> SELECTION:
--- --- ---
# Even more SS gifts!



## rache (Nov 10, 2009)

We got another parcel today. 

We got 2 gorgeous little collars, I got a beautiful little pandora charm for my bracelet and the pups got SANTA OUTFITS!!!!!!




























Paige was a little scared so Amy had to hold her for a little pic









Shes chewing a little treat, not snarling!



























Thank you SS you are spoiling us xxxx


----------



## Terri (Aug 21, 2009)

Awww yay, they look adorable in their santa outfits!!
Your SS has done so well! x


----------



## jan896 (Dec 9, 2009)

OMG... love the Santa outfits.... gotta get one for Chico...


----------



## 18453 (Feb 6, 2010)

Awww they all look so sweet!! Poor Paige  don't be scared!!!

Billy is such a poser rache!!!


----------



## elaina (Jul 1, 2008)

awww, they all look adorable in their Santa outfits


----------



## LittleHead (May 20, 2004)

OMG they look great!!! 
this is really silly but Pixie has got to be the best bred chihuahua I have ever seen; she is so petite and perfect! 

Santa is spoiling you all indeed :dance:


----------



## *Chloe* (Feb 6, 2006)

aww they look great


----------



## rache (Nov 10, 2009)

LittleHead said:


> OMG they look great!!!
> this is really silly but Pixie has got to be the best bred chihuahua I have ever seen; she is so petite and perfect!
> 
> Santa is spoiling you all indeed :dance:



Awwww Thank you!!!! She's a gorgeous little thing. Her bite is slightly off which is ashame. She's perfect to me tho. Thanks again for your lovely compliment x


----------



## TLI (Sep 3, 2008)

They all look so cute in their Santa outfits! I love your whole crew, but Pixie, there is just something about her. :love7:


----------



## lynx8456 (Feb 26, 2009)

Your fur kids are adorable. Both my husband and I were smiling over the great 
pics of them in their suits. Awesome gifts SS.


----------



## pigeonsheep (Nov 8, 2008)
--- --- ---
> DATA EXTRACT:
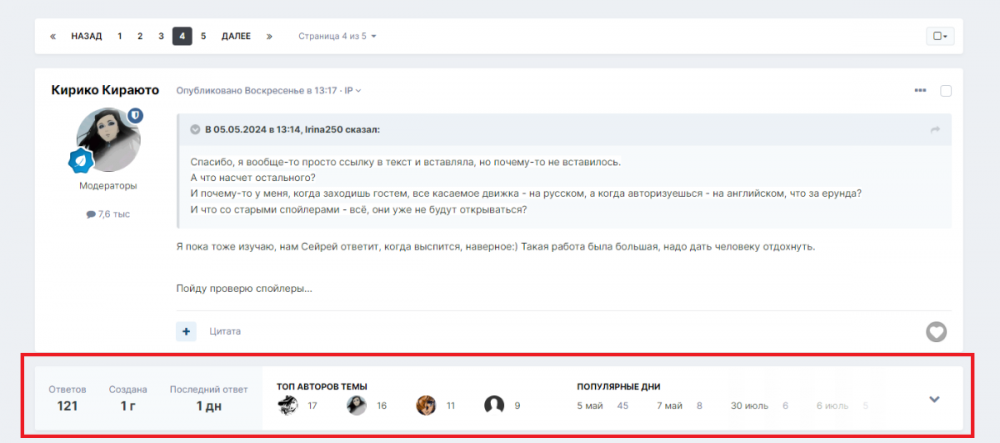Open the three-dots post options menu
The image size is (1000, 443).
[x=920, y=91]
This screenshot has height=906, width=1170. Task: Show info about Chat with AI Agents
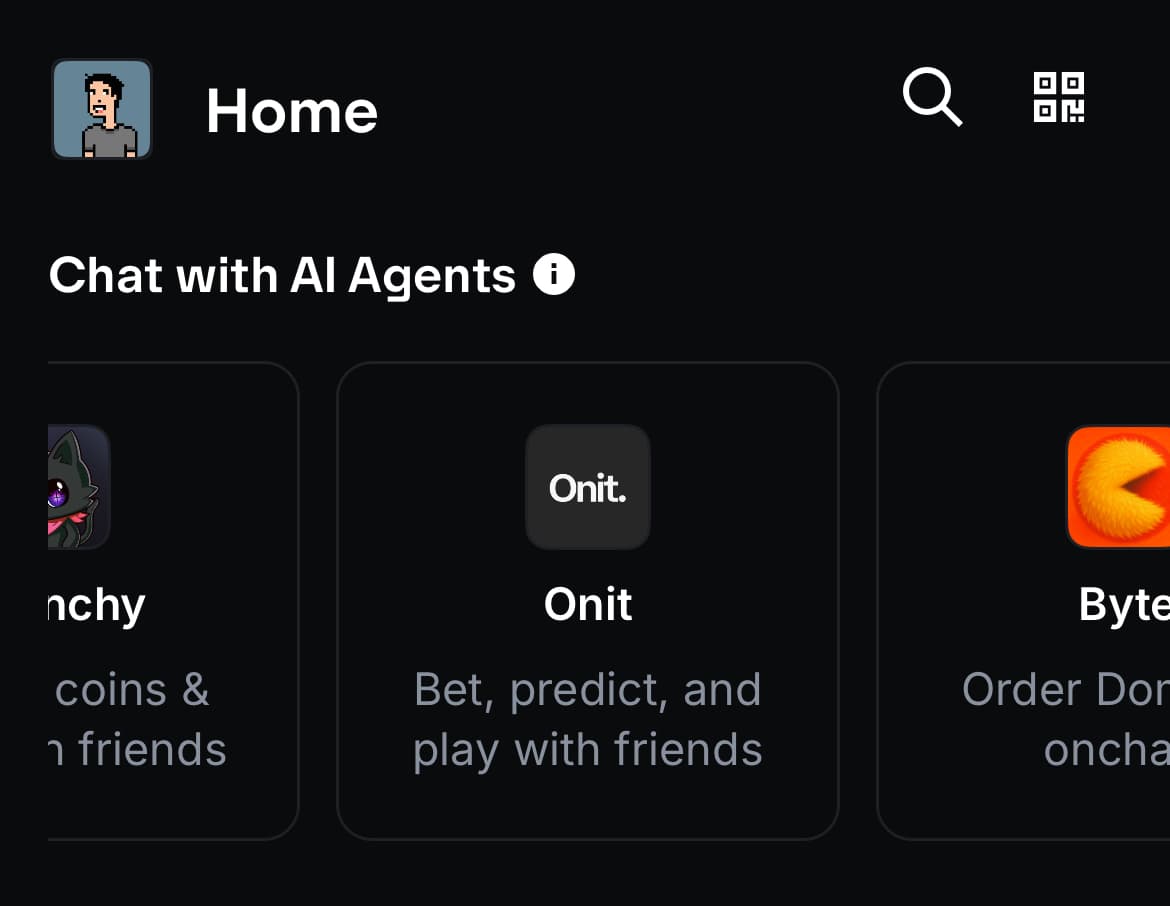(554, 274)
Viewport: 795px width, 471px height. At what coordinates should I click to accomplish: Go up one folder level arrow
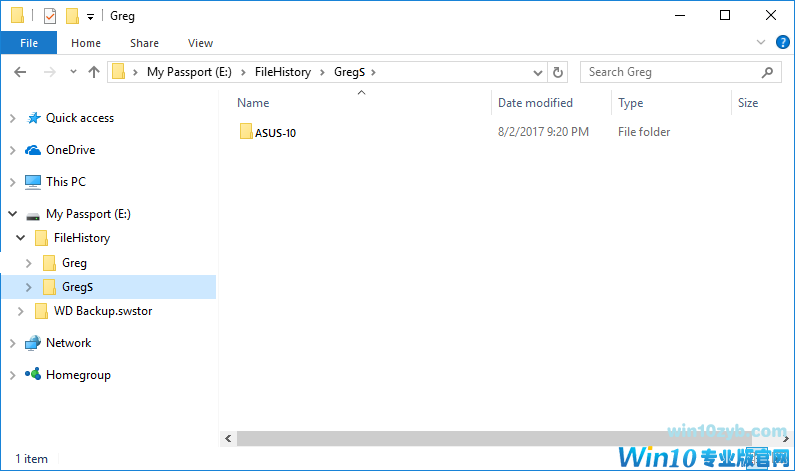(94, 72)
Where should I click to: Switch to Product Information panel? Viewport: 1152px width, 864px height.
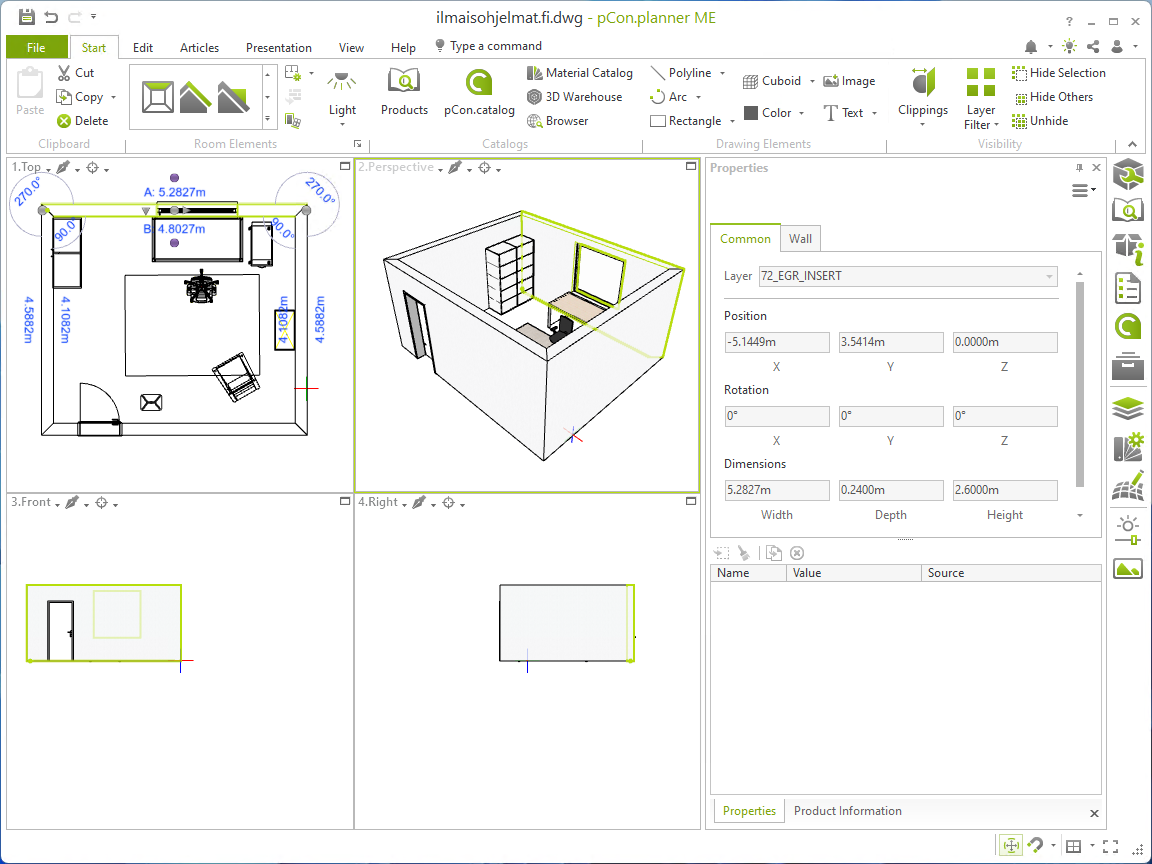847,811
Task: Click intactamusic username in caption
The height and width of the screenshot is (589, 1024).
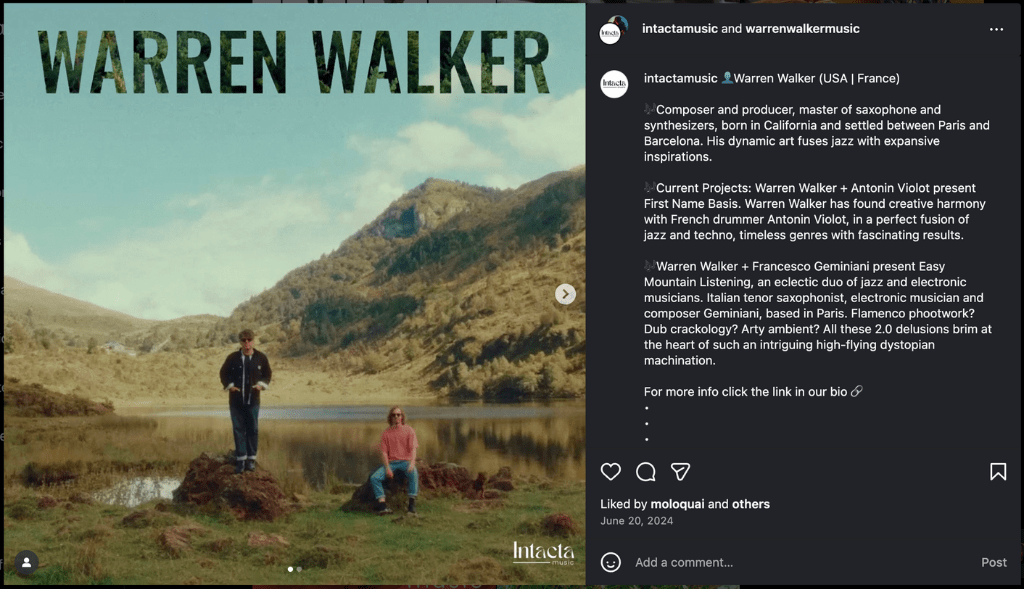Action: (680, 78)
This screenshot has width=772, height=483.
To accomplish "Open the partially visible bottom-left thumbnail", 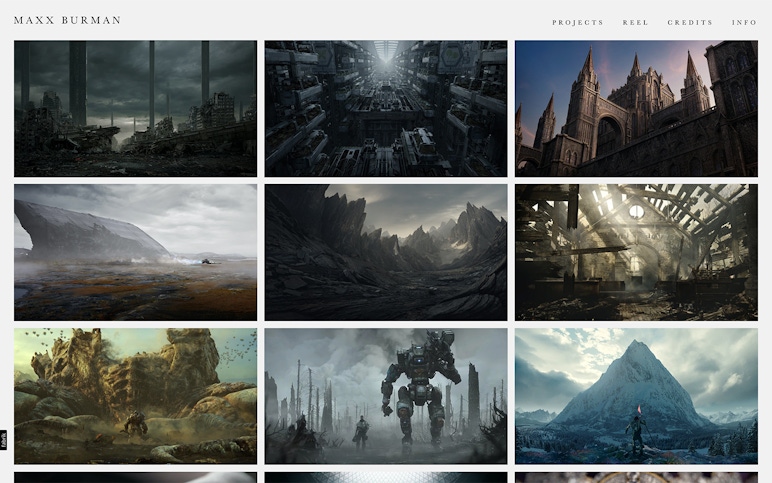I will pyautogui.click(x=135, y=477).
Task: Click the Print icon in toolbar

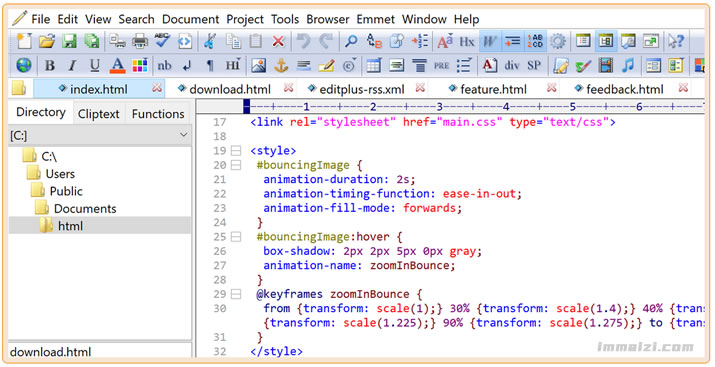Action: click(140, 41)
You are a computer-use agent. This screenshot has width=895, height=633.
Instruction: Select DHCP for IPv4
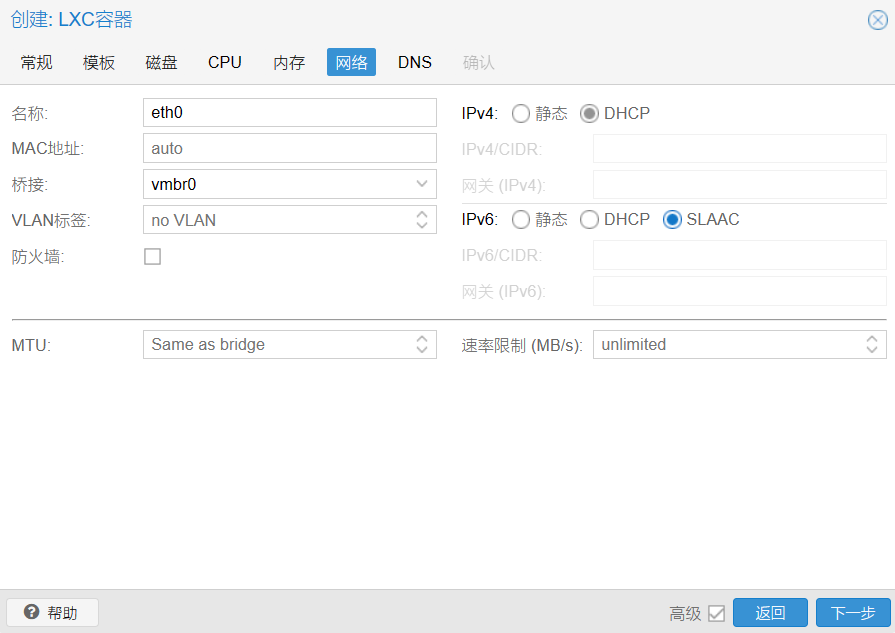click(590, 113)
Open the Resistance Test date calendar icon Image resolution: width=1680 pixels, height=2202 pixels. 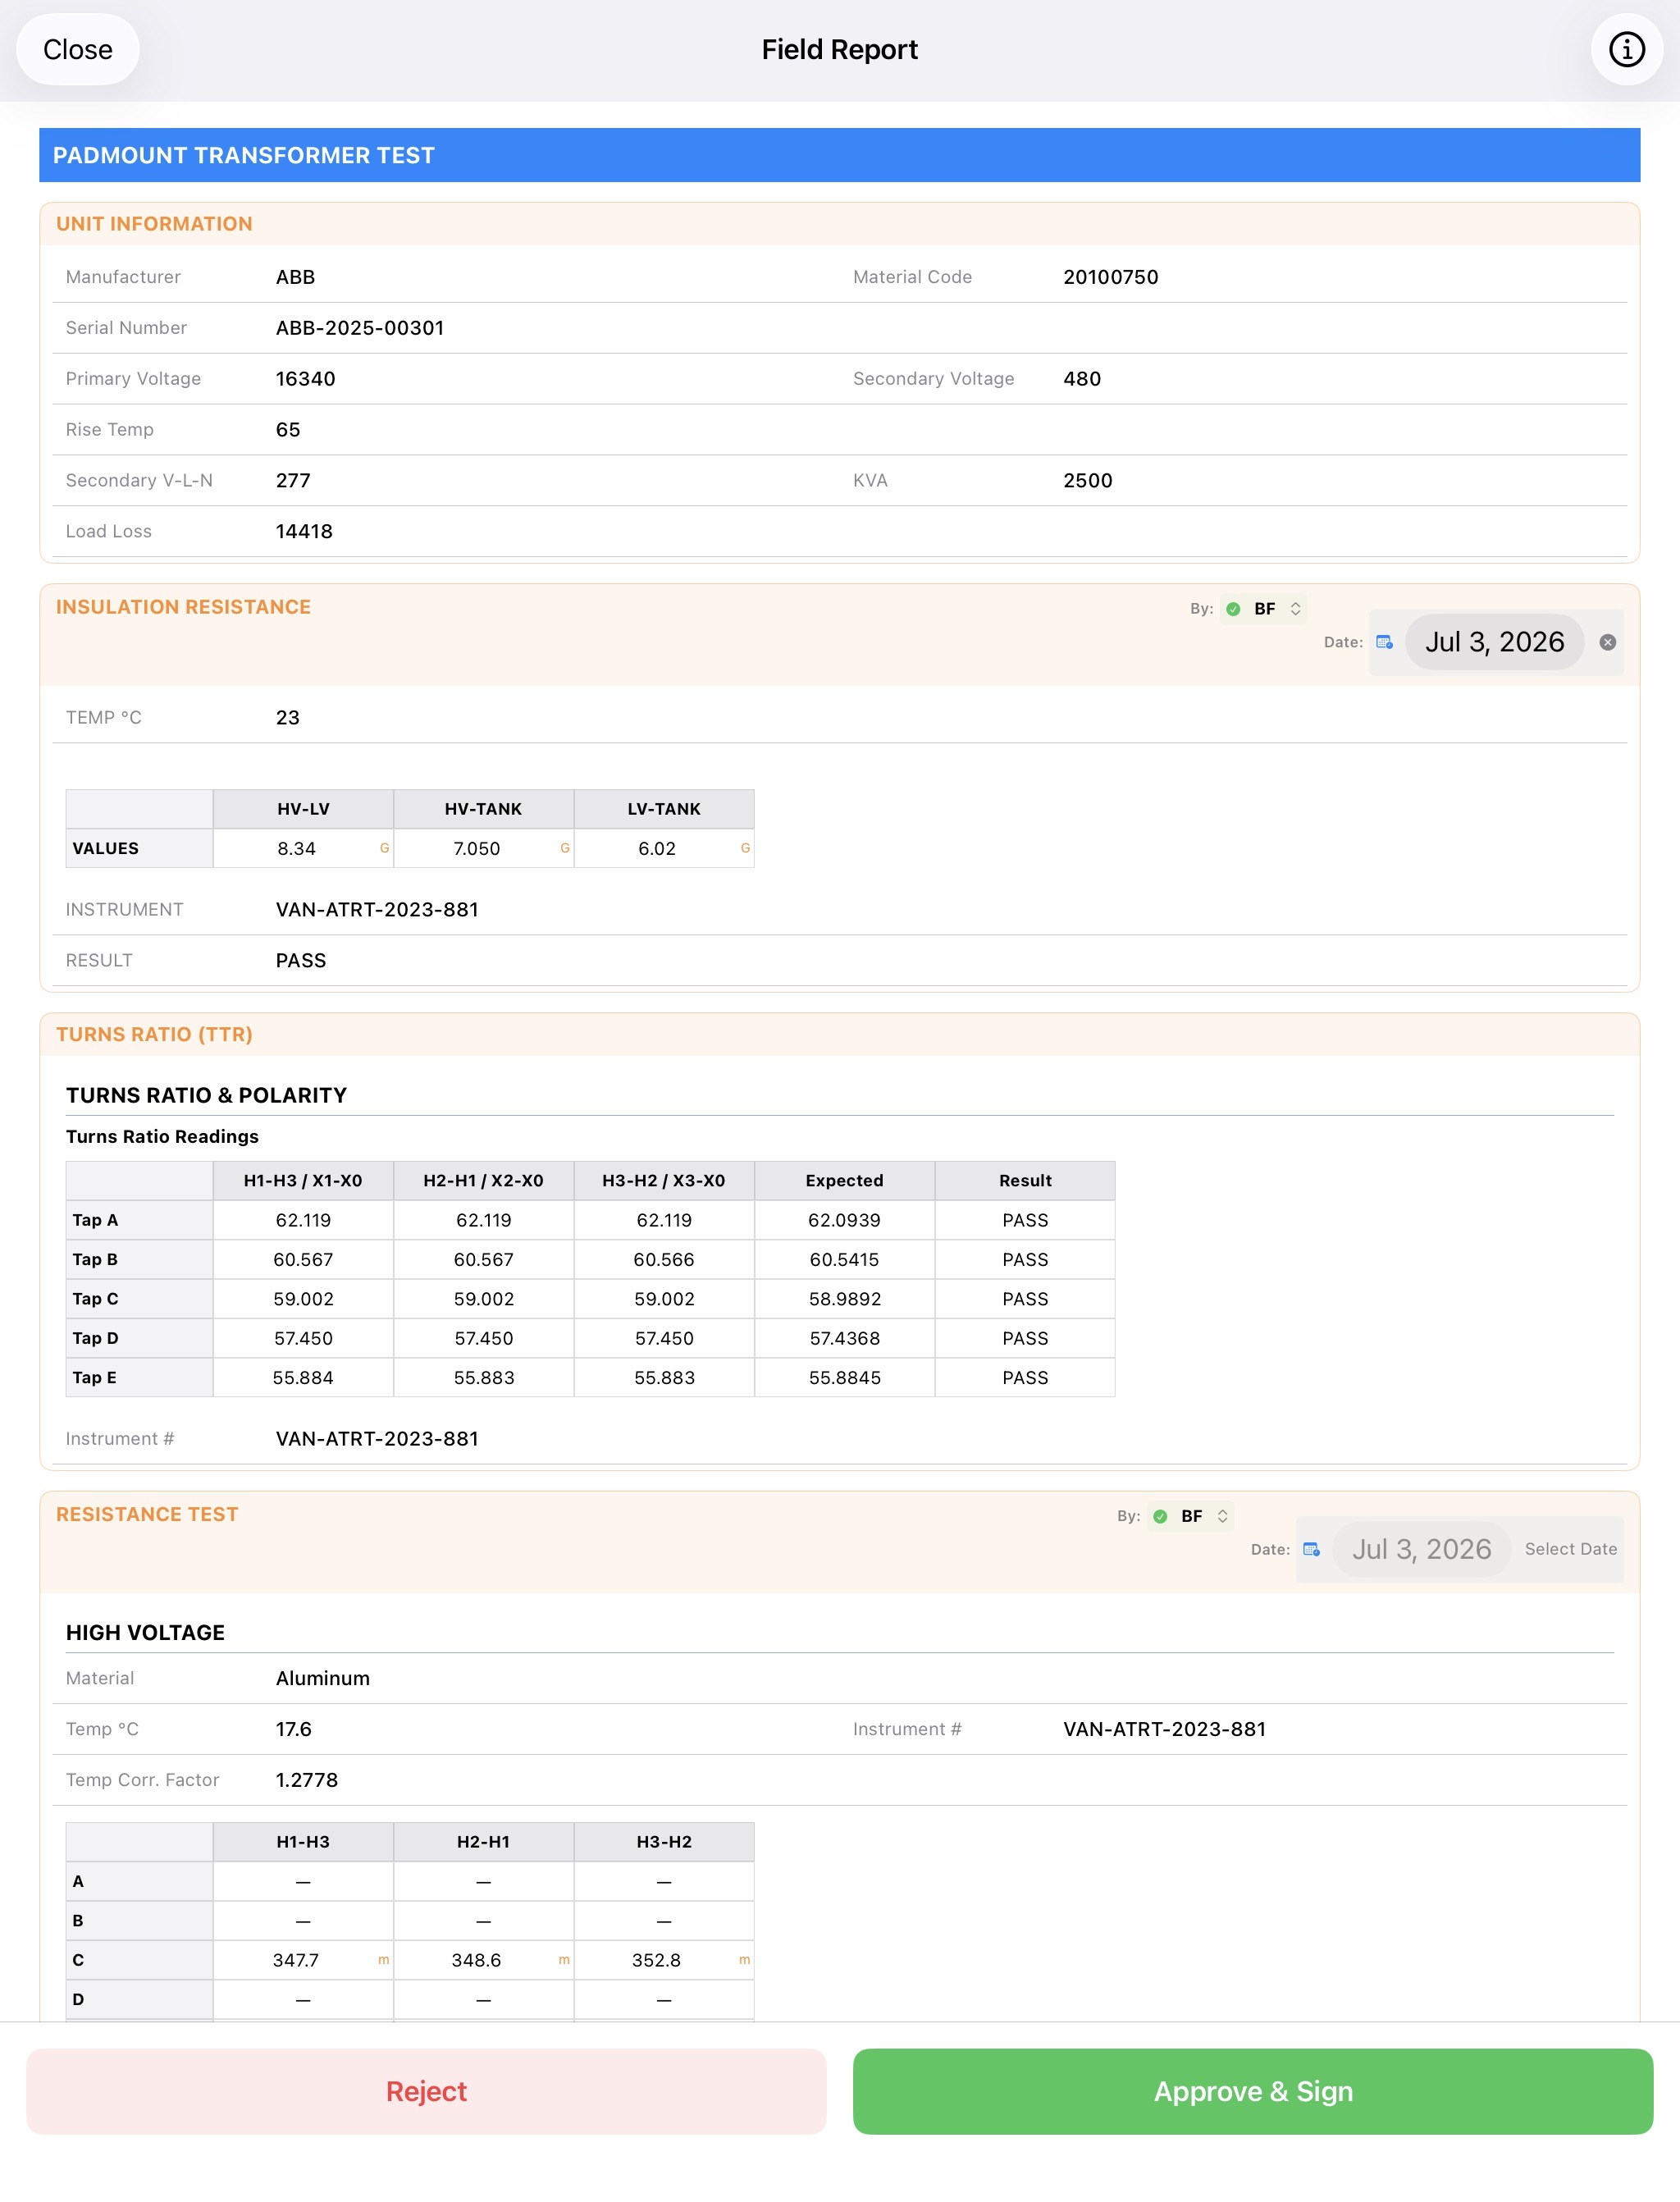(1311, 1549)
--- --- ---
> THE REQUEST: Carry on the forum thread about the Secret Santa gifts and the pups' Santa outfits from the point where it ends.

> RESULT OF THIS TASK:
Lmao at pixie gettin scared! Ur ss is awesome and more awesome cuz i know who she is  yayyyya


----------



## Dazy Mae (Aug 10, 2008)

They all look so cute in their Santa gear!!! What a darling bunch


----------



## foggy (Oct 12, 2009)

Aww they all look so precious in their Santa outfits! You have an awesome SS!


----------



## rubia (Jul 3, 2008)

I love the Santa suits--the pups look adorable. Billy looks gorgeous in red . great pix.


----------



## Deme (Aug 18, 2009)

Those santa outfits are great and fit so well and a Pandora charm.. wow they are not cheap, I buy them for my mate and she insists on only Pandora and no other make


----------



## crawlin (May 25, 2010)

aww they all look adorable x x


----------



## Mom of 4 Chi's (Apr 3, 2009)

They are sooooo adorable in their santa outfits!!
Your chis are beautiful!! 
Nice job ss!


----------



## flippedstars (Dec 16, 2009)

Hahaha your SS is torturing youuu!


----------



## ExoticChis (Jun 20, 2010)

they all looks so stunning in there costumes!


----------



## Brodysmom (Jan 8, 2009)

Beautiful gifts! I love the matching santa outfits! Gorgeous! Your SS is brilliant!


----------



## Ness♥Bella (Oct 13, 2010)

What a cute Santa Bunch! Great Pics!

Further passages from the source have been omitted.